**Selected text**
++++++++

It was a very cold morning in Bucharest when I walked past the gigantic Palace of Parliament. I had a kind of déjà vu, as I walked the very same streets a year before. This time, I was very happy with my winter boots which had a firm grip even on the slippery, snowy streets. After the wide streets, I took a narrow one with old, dilapidated houses typical for Bucharest, and arrived at a bigger street which I had to cross to reach Carol Park. At the entrance, I found a zodiac fountain, which had a very wintery look with a thick snow blanket. The air was very cold, below -20C, and a pale sun was just visible through the bare trees of the park.

++++++++

**Stored rows**

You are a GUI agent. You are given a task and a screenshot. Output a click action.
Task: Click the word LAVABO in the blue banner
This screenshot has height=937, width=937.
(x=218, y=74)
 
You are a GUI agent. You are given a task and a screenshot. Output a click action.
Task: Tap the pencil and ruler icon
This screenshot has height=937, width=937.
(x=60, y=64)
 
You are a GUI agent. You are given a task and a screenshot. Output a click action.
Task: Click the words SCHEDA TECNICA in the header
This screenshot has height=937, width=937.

++++++++

**Exercises to complete**
**1.** Decide whether each statement agrees with the Bucharest passage: (a) the narrator had walked the same streets a year earlier, (b) the air was only slightly below freezing, (c) the narrator's winter boots slipped on the snowy streets. Answer yes or no for each and quote the words of the passage that decide it.
**2.** Reproduce the stretch of the Bucharest passage from "It was a very" through "of the park.".

**Written responses**
**1.**
(a) Yes: "I walked the very same streets a year before"
(b) No: "The air was very cold, below -20C"
(c) No: "which had a firm grip even on the slippery, snowy streets"

**2.**
It was a very cold morning in Bucharest when I walked past the gigantic Palace of Parliament. I had a kind of déjà vu, as I walked the very same streets a year before. This time, I was very happy with my winter boots which had a firm grip even on the slippery, snowy streets. After the wide streets, I took a narrow one with old, dilapidated houses typical for Bucharest, and arrived at a bigger street which I had to cross to reach Carol Park. At the entrance, I found a zodiac fountain, which had a very wintery look with a thick snow blanket. The air was very cold, below -20C, and a pale sun was just visible through the bare trees of the park.